Peaked Hill
- Interactive map of Peaked Hill

Geography
- Location: West of Lantau Island
- Coordinates: 22°12′59″N 113°50′13″E﻿ / ﻿22.21639°N 113.83694°E
- Length: 1.21 km (0.752 mi)
- Highest elevation: 69 m (226 ft)

Administration
- Hong Kong

Demographics
- Population: 0

= Peaked Hill (Hong Kong) =

Island in New Territories, Hong Kong

Peaked Hill, also known as Kai Yet Kok (雞翼角 (the headland of chicken wing)) and Kai Shan (雞山), is a stack island on the westernmost point on land of Hong Kong territories. The island is close to the west side of southwest Lantau Island, near Tsin Yue Wan (煎魚灣) and can be spotted from the 7th stage of Lantau Trail between Fan Lau and Yi O.

==Geography==
The island is connected to Lantau Island by a tombolo, a natural sandbar that is walkable at low tide.

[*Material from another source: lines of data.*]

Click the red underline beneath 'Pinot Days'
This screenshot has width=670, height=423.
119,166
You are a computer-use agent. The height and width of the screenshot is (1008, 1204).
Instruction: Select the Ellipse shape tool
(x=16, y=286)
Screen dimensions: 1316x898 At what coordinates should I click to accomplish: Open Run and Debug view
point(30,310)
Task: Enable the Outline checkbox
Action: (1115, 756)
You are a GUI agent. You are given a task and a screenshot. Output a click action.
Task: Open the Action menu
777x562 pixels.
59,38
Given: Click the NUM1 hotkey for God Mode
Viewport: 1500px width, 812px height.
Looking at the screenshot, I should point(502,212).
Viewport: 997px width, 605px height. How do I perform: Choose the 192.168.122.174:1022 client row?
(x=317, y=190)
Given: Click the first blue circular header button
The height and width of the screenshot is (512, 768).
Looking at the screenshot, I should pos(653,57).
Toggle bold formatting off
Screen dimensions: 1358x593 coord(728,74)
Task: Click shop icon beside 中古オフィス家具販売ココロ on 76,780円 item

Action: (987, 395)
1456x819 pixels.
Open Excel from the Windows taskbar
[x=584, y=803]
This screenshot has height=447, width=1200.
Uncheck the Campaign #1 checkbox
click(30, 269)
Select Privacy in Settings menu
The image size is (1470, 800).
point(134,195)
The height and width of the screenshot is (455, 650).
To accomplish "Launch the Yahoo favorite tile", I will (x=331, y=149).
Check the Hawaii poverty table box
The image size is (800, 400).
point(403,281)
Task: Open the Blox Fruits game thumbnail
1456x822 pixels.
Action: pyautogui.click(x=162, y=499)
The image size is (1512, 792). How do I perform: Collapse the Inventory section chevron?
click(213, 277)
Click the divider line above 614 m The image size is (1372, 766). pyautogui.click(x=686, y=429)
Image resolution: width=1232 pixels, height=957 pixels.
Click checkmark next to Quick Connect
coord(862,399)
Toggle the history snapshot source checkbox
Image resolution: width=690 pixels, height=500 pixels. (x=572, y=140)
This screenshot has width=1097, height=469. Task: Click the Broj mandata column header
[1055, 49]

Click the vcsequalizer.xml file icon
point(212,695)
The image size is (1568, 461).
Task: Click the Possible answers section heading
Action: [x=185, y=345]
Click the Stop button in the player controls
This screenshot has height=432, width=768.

The island is north of Lantau Channel and affected by the current from the Pearl River. West of the island are the territories of mainland China.

==Fauna==
Coastal waters of the Southwest Lantau Marine Park, stretching from Kai Kung Shan, Peaked Hill to Fan Lau, is one of the areas with the highest density of Chinese White Dolphins in Hong Kong.